▸ CHALLENGE
Give everything from the line containing "Task: Choose the" down to the end of the records as a Markdown table with the columns n and Line, numbering each row and skipping blank lines. Leave the pictures out.

-.-.-

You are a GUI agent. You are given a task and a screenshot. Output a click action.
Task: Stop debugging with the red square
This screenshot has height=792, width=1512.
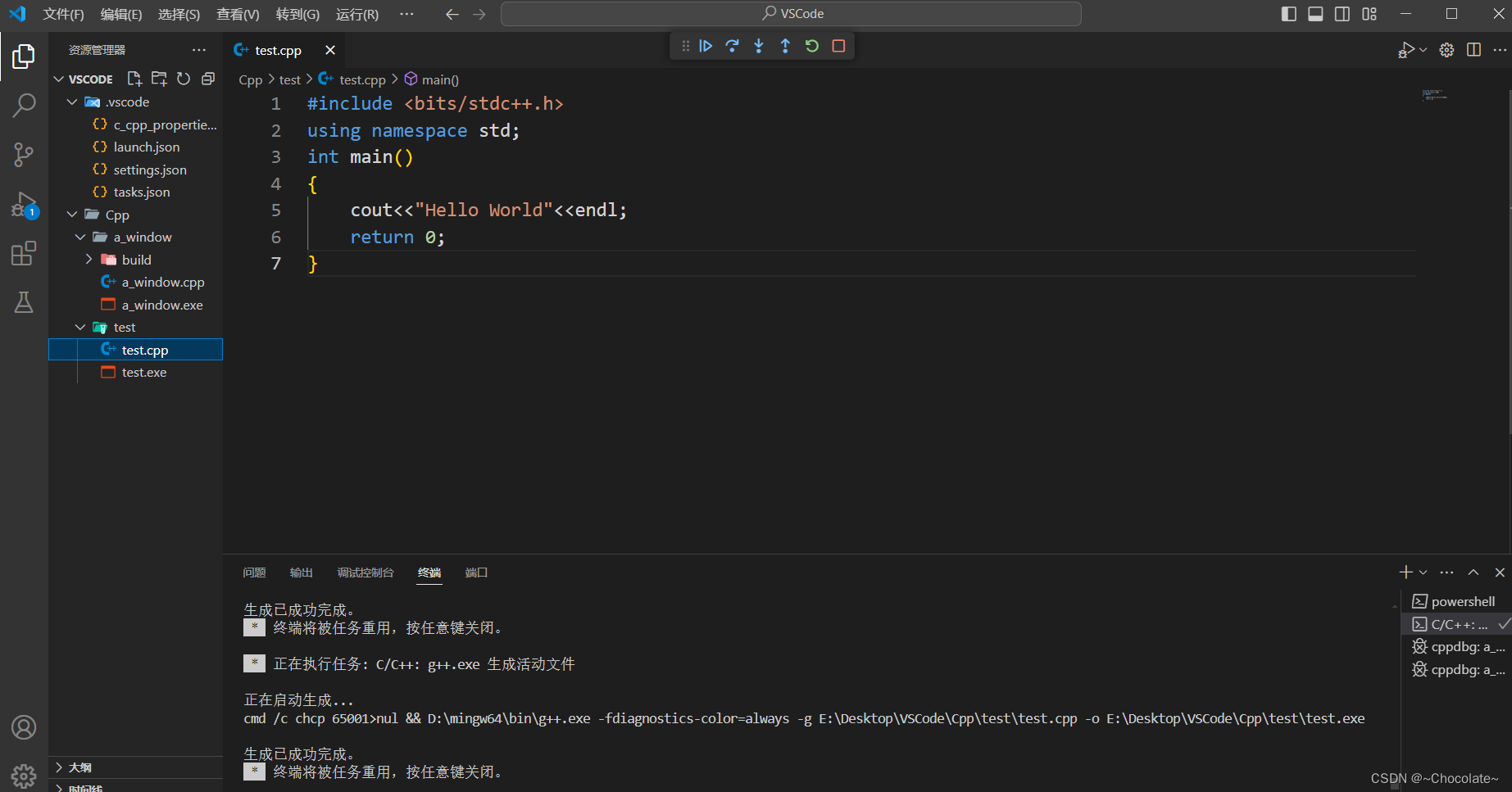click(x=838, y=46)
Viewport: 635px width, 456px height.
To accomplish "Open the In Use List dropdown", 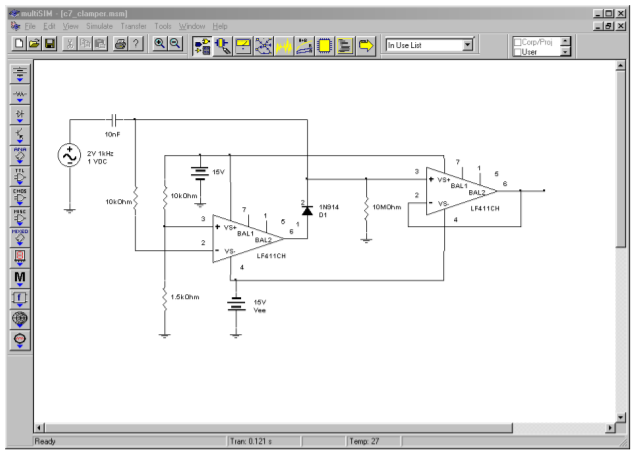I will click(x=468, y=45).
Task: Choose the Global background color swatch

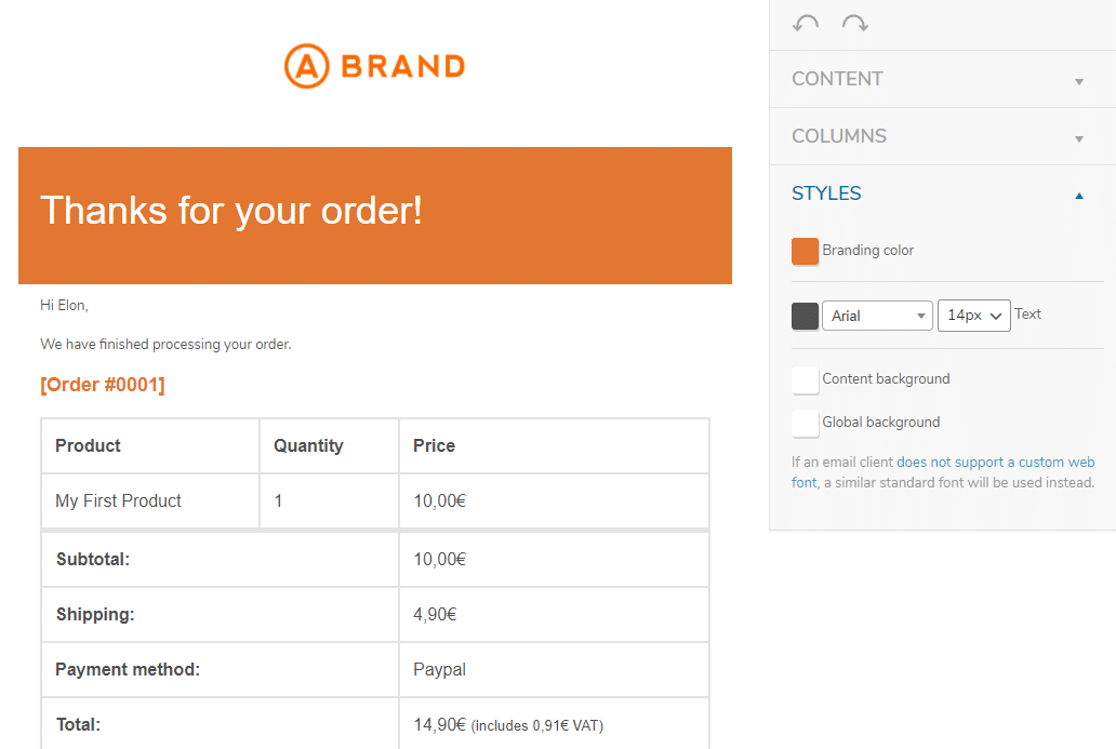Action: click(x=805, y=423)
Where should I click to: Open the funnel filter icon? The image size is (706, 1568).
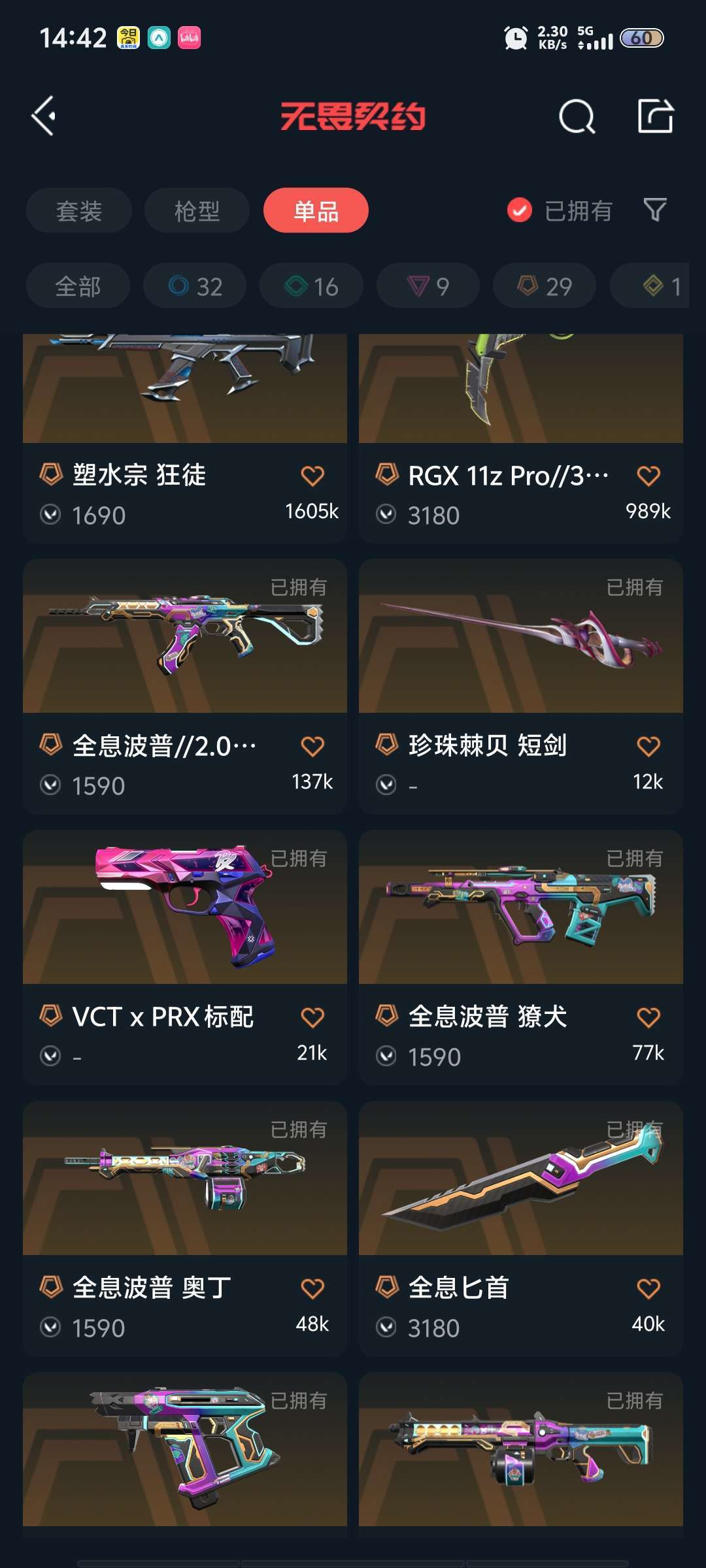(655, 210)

-.-.-

▸ RESPONSE
| n | Line |
|---|---|
| 1 | Task: Choose the Global background color swatch |
| 2 | Action: click(x=805, y=423) |
| 3 | Where should I click to: Open the funnel filter icon? The image size is (706, 1568). |
| 4 | (655, 210) |